Non sono il tipo da smancerie di inizio anno solare, però qualche giorno fa ho pensato al Capodanno del 2010.

Non sapevo che percorso accademico avrei scelto, non sapevo quale sport avrei davvero voluto praticare, non sapevo per quanto tempo sarebbe durata con Vittoria anche dopo il liceo, non sapevo se l’università doveva essere anche la chance per andare via, nè se eventualmente sarei stato davvero pronto ad allontanarmi da tutto e tutti.
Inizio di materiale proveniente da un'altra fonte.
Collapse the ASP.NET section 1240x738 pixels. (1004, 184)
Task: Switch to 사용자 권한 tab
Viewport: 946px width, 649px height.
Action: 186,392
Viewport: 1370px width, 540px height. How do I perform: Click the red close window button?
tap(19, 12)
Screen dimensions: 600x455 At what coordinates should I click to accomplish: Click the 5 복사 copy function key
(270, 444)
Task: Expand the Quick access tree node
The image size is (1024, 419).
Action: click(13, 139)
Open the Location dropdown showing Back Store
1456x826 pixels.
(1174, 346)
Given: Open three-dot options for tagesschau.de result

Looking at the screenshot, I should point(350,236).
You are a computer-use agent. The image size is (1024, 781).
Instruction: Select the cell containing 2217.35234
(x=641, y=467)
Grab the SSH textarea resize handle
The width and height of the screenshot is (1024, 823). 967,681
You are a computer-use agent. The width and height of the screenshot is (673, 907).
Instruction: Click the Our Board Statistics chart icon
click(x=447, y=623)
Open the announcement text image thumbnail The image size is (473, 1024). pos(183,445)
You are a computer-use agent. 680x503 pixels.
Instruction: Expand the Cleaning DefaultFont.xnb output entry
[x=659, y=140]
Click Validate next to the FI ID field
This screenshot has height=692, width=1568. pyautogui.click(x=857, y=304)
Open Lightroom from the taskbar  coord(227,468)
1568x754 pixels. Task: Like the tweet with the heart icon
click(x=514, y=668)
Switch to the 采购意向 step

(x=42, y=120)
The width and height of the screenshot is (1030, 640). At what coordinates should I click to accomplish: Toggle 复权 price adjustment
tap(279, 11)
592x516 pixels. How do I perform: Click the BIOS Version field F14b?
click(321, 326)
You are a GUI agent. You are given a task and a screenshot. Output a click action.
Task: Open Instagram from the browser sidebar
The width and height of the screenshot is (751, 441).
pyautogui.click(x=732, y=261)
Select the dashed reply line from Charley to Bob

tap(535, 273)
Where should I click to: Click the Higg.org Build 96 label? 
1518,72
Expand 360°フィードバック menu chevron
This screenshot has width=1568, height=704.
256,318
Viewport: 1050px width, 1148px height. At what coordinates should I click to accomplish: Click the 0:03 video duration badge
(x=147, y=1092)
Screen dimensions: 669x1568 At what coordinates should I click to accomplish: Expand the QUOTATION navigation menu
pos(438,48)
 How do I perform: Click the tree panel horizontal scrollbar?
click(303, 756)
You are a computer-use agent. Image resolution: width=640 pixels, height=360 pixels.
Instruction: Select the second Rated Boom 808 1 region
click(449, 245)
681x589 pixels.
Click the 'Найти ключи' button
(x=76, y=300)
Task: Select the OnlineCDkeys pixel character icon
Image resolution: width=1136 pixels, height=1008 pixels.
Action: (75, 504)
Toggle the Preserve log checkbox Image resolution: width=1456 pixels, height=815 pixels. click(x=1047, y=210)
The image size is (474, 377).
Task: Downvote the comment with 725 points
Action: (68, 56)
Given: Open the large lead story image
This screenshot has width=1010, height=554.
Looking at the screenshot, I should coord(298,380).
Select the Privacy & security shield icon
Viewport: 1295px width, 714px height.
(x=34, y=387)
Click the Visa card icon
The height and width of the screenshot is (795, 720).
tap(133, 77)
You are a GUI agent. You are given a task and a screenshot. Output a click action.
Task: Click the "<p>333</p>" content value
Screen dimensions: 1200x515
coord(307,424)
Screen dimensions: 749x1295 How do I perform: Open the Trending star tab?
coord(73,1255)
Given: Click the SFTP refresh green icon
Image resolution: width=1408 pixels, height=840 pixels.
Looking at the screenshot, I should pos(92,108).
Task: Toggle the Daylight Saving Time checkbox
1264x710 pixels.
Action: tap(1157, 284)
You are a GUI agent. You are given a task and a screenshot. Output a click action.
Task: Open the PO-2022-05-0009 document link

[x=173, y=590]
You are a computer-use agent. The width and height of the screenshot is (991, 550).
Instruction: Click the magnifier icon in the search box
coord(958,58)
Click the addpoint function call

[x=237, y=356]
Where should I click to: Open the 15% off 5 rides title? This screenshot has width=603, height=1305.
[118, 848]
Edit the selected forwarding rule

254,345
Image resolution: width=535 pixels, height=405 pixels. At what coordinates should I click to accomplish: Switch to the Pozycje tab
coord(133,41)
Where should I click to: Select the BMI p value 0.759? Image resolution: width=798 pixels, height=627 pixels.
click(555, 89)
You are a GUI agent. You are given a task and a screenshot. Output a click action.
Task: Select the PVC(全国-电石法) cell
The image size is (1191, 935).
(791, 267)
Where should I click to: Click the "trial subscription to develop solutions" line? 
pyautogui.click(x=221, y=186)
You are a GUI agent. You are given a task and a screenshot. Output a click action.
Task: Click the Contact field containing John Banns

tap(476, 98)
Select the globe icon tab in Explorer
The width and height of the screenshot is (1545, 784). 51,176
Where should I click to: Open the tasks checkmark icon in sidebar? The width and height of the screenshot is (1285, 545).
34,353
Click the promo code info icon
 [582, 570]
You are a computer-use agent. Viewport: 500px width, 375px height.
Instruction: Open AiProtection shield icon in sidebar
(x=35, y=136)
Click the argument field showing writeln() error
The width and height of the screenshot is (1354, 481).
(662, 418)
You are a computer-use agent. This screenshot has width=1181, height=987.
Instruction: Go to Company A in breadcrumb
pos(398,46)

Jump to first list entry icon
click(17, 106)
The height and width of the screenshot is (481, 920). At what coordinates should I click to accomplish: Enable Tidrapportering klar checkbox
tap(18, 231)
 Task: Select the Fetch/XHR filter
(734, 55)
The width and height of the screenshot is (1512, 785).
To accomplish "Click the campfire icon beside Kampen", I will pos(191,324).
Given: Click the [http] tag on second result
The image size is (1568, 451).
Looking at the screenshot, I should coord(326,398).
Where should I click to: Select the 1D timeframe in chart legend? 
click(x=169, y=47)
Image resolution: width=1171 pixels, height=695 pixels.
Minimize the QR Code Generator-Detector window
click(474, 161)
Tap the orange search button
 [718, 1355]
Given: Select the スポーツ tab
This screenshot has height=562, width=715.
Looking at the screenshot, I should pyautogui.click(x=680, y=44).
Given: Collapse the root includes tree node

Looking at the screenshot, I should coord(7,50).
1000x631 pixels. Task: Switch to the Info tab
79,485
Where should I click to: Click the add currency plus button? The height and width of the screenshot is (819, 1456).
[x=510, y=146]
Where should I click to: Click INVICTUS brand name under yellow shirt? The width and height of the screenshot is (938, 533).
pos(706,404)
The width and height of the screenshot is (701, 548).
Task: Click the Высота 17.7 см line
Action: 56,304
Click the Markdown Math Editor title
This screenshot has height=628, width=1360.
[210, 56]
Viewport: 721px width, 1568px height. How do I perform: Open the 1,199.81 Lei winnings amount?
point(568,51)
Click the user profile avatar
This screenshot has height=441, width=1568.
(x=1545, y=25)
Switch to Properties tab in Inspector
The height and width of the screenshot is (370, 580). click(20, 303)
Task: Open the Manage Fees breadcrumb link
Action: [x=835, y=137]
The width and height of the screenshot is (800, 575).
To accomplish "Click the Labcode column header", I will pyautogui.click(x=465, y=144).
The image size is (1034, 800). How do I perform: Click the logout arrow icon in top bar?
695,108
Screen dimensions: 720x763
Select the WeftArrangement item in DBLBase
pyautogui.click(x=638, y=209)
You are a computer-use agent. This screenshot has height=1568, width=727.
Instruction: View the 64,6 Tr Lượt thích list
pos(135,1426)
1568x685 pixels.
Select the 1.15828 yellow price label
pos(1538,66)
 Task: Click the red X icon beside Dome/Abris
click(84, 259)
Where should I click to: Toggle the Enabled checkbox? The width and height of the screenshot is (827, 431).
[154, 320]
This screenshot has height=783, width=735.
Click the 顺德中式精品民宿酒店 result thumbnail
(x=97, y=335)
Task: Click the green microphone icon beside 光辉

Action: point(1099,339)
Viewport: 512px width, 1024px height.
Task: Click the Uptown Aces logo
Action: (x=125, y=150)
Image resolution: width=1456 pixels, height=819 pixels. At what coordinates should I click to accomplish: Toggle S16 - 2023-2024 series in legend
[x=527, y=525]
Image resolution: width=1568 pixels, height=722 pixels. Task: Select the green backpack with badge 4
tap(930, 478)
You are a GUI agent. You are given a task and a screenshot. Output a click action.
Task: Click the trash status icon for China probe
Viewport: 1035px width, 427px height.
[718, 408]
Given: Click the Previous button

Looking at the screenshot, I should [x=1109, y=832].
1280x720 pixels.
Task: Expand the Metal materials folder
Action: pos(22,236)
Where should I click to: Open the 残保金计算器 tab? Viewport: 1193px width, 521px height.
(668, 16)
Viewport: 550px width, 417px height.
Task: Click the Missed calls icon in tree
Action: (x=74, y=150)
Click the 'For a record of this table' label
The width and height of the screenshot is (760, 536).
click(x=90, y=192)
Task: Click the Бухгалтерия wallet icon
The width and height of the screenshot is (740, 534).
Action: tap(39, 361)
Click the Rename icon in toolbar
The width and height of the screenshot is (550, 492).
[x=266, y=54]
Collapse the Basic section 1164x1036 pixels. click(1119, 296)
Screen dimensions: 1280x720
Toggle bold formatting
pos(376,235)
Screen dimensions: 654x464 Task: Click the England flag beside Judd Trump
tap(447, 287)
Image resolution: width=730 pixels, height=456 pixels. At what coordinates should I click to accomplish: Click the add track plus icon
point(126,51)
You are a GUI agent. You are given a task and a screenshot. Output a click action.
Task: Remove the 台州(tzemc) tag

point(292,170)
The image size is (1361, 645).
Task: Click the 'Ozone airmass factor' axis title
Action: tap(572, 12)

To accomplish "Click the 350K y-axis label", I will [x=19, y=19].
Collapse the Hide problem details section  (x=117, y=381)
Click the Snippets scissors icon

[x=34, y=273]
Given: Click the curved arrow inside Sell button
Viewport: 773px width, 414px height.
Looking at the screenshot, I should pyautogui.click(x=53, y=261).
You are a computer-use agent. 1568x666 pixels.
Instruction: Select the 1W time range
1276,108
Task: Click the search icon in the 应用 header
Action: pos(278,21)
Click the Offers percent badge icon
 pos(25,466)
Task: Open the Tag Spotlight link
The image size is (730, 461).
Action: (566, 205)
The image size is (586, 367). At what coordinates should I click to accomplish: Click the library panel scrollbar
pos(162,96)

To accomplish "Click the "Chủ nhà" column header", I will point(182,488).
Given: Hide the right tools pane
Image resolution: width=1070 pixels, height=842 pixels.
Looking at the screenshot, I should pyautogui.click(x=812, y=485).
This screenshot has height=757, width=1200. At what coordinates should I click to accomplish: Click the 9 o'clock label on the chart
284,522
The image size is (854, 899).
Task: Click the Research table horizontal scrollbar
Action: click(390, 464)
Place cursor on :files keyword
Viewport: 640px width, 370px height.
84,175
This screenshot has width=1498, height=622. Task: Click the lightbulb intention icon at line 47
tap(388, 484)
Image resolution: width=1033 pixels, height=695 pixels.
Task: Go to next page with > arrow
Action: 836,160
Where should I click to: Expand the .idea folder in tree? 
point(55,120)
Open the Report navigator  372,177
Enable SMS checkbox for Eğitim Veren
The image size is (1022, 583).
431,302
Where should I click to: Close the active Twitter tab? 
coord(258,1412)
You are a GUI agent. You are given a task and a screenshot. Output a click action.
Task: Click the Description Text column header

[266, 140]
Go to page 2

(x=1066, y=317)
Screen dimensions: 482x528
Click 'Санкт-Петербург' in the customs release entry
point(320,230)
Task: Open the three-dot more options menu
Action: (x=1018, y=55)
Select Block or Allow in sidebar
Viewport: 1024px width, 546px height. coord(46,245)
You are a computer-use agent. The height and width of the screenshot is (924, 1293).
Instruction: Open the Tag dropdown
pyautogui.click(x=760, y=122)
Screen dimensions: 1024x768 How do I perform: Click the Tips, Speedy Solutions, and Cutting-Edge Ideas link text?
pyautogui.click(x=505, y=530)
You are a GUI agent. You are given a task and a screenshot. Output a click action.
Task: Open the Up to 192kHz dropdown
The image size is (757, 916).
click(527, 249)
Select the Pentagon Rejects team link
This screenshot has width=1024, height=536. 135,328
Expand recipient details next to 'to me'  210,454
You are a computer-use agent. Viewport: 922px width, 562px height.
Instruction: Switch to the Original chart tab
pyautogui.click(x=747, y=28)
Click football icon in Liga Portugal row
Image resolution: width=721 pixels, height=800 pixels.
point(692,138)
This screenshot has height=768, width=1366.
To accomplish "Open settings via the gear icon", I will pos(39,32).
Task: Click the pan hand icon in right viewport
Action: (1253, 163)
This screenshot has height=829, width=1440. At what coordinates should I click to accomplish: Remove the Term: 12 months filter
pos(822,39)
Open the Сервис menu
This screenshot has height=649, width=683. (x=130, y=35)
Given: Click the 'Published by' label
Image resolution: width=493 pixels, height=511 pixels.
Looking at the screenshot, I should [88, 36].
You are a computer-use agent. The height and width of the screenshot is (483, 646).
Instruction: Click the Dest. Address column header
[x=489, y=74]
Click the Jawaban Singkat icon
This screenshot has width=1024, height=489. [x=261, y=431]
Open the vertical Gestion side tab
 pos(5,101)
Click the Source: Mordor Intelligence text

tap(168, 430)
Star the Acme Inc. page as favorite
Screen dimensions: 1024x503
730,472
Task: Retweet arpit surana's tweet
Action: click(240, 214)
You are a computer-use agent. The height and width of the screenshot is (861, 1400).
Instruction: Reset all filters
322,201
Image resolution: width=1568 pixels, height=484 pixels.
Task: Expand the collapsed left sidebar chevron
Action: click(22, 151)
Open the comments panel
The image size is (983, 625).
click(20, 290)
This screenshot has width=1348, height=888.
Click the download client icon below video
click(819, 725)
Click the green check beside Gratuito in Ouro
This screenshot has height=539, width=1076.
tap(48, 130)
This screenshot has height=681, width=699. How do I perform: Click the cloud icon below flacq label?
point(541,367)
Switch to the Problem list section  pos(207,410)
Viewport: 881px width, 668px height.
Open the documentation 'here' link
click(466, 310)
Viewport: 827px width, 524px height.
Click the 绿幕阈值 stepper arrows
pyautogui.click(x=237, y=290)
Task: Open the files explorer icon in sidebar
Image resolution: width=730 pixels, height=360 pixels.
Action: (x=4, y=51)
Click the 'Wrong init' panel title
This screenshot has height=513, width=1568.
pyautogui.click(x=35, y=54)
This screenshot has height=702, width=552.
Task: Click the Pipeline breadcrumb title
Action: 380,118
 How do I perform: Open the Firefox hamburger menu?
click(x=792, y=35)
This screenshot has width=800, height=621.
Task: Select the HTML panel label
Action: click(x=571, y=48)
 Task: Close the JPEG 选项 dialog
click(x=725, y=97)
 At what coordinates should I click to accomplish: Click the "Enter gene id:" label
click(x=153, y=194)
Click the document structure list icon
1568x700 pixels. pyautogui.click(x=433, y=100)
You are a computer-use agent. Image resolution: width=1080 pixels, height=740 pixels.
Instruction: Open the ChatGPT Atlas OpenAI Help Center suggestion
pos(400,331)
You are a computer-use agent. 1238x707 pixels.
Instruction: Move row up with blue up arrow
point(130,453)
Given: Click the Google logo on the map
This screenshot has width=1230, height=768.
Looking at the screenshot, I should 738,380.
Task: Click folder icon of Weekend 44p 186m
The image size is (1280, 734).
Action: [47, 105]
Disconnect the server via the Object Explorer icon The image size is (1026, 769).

Quel giorno non pensavo all’anno appena concluso come solitamente si fa, ma mi immaginavo proiettato di uno o due anni nel futuro, senza riuscire a vederci granchè.

In che situazione mi sarei trovato a Capodanno di uno o due anni successivi?

Forse ho trovato la mia dimensione scegliendo proprio di esasperare la mia condizione pregressa: tanti interessi e tanti impegni che in questo nuovo contesto mi hanno portato tanti nuovi amici, “allargando” la mia vita.

L’università l’ho scelta (o meglio, mi sono lasciato scegliere, accettando la chiamata per evitare futuri rimpianti) e sono andato a vivere 800km più a nord.

Ho deciso di essere un arbitro effettivo di calcio finchè la passione non si sarà trasformata in stress.

Vittoria è ancora la mia ragazza. Ed io sono sostanzialmente sempre lo stesso, se non consideriamo il fatto che indosso meno raramente le camicie, possiedo il mio primo paio di occhiali da sole e ho comprato una giacca ed un paio di cravatte.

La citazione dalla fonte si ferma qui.